The dermatophytes are a group of
closely related fungal species that have the capacity to invade
keratinized tissue of humans and other animals and produce
dermatophytosis. The organisms belong to three genera,
Trichophyton, Epidermophyton, and
Microsporum (7, 17). The treatment of these
cutaneous infections is based on the use of topical and systemic
antifungal agents. While topical application of an antifungal is
usually sufficient to eradicate the organism and to cure the majority
of these afflictions, the most severe and chronic dermathophytosis,
which includes tinea capitis and tinea unguium, often requires the
administration of systemic treatments. Antifungal drugs, such as the
allylamines (terbinafine) and the orally active triazoles
(itraconazole), have been reported to have substantial activity in
these diseases and are currently used in the treatment of
dermatophytosis (6, 15, 16).
Voriconazole (UK-109,496) is a novel broad-spectrum triazole antifungal
agent similar in structure and spectrum of action to fluconazole and
itraconazole, respectively (1). This agent has
demonstrated substantial preclinical activity, in both in vitro
and in vivo models against a variety of fungi, such as dimorphic fungi,
yeasts, and opportunistic filamentous fungi (including dermatophytes)

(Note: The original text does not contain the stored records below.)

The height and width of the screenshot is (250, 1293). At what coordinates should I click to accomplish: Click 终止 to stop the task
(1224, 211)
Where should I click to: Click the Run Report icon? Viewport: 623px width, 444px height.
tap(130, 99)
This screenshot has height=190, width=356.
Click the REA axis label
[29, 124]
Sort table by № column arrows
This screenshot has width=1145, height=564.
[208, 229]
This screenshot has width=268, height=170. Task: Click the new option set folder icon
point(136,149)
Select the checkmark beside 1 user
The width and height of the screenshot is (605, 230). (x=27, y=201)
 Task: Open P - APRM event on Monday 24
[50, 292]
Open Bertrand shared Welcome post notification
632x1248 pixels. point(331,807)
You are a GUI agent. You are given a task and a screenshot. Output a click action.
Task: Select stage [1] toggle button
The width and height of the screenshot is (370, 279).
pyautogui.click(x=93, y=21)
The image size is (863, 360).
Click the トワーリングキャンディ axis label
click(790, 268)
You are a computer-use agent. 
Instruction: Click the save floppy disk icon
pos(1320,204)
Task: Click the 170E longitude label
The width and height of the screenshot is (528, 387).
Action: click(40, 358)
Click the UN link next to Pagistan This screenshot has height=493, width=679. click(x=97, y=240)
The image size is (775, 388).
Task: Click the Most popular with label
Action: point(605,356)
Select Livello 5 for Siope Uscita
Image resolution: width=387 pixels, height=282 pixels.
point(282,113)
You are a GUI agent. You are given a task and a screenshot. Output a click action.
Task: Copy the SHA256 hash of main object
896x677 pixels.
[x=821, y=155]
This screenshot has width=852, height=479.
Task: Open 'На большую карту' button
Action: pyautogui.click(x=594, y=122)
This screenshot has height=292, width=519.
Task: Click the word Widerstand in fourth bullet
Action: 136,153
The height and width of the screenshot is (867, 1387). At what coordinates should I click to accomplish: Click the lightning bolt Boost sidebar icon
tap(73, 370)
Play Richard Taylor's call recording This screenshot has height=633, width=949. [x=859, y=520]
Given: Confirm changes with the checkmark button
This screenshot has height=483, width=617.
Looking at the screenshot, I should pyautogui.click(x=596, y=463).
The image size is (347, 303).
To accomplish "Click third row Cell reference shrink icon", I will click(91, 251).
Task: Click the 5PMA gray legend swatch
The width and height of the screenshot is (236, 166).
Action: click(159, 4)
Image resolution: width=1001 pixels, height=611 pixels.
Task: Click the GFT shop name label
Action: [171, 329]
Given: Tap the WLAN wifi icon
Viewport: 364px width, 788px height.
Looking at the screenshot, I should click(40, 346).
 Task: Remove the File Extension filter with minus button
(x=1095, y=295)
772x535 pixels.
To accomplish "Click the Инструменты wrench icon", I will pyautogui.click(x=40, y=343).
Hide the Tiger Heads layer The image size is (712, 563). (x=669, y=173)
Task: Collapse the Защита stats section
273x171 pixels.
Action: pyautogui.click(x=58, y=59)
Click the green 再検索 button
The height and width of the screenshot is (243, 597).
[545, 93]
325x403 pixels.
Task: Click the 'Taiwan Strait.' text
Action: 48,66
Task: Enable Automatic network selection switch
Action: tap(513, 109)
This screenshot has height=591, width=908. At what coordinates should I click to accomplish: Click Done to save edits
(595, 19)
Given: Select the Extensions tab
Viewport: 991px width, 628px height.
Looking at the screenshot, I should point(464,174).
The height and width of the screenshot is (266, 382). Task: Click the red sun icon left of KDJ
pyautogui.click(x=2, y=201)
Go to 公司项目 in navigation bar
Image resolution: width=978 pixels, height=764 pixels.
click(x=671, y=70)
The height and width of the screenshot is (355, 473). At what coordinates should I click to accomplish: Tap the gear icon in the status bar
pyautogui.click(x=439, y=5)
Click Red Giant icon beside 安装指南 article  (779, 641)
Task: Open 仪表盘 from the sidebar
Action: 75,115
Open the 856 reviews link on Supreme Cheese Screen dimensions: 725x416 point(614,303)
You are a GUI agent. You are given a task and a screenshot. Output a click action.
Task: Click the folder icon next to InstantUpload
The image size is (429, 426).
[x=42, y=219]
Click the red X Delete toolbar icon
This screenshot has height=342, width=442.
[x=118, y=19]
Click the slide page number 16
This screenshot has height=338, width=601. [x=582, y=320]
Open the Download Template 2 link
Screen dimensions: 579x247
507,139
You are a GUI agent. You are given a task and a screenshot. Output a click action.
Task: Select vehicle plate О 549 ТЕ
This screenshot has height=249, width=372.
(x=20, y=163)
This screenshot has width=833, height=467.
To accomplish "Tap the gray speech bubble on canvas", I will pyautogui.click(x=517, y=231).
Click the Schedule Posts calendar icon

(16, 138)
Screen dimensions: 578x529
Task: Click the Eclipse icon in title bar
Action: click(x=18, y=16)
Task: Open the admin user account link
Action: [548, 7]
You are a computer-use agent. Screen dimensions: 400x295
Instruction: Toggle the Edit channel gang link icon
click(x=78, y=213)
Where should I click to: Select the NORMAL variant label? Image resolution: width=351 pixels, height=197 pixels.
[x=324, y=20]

(2, 3, 9, 14, 18; A. Espinel-Ingroff, A. del Palacio, and
M. Moore, Abstr. 38th Intersci. Conf. Antimicrob. Agents Chemother.,
abstr. J-7, p. 452, 1998).
The present study compares the in vitro activities of voriconazole and
several of the established agents used for the treatment of
dermatophytosis, including griseofulvin, itraconazole, terbinafine, ketoconazole, and fluconazole against isolates of 19 species of dermatophytes using a broth macrodilution method.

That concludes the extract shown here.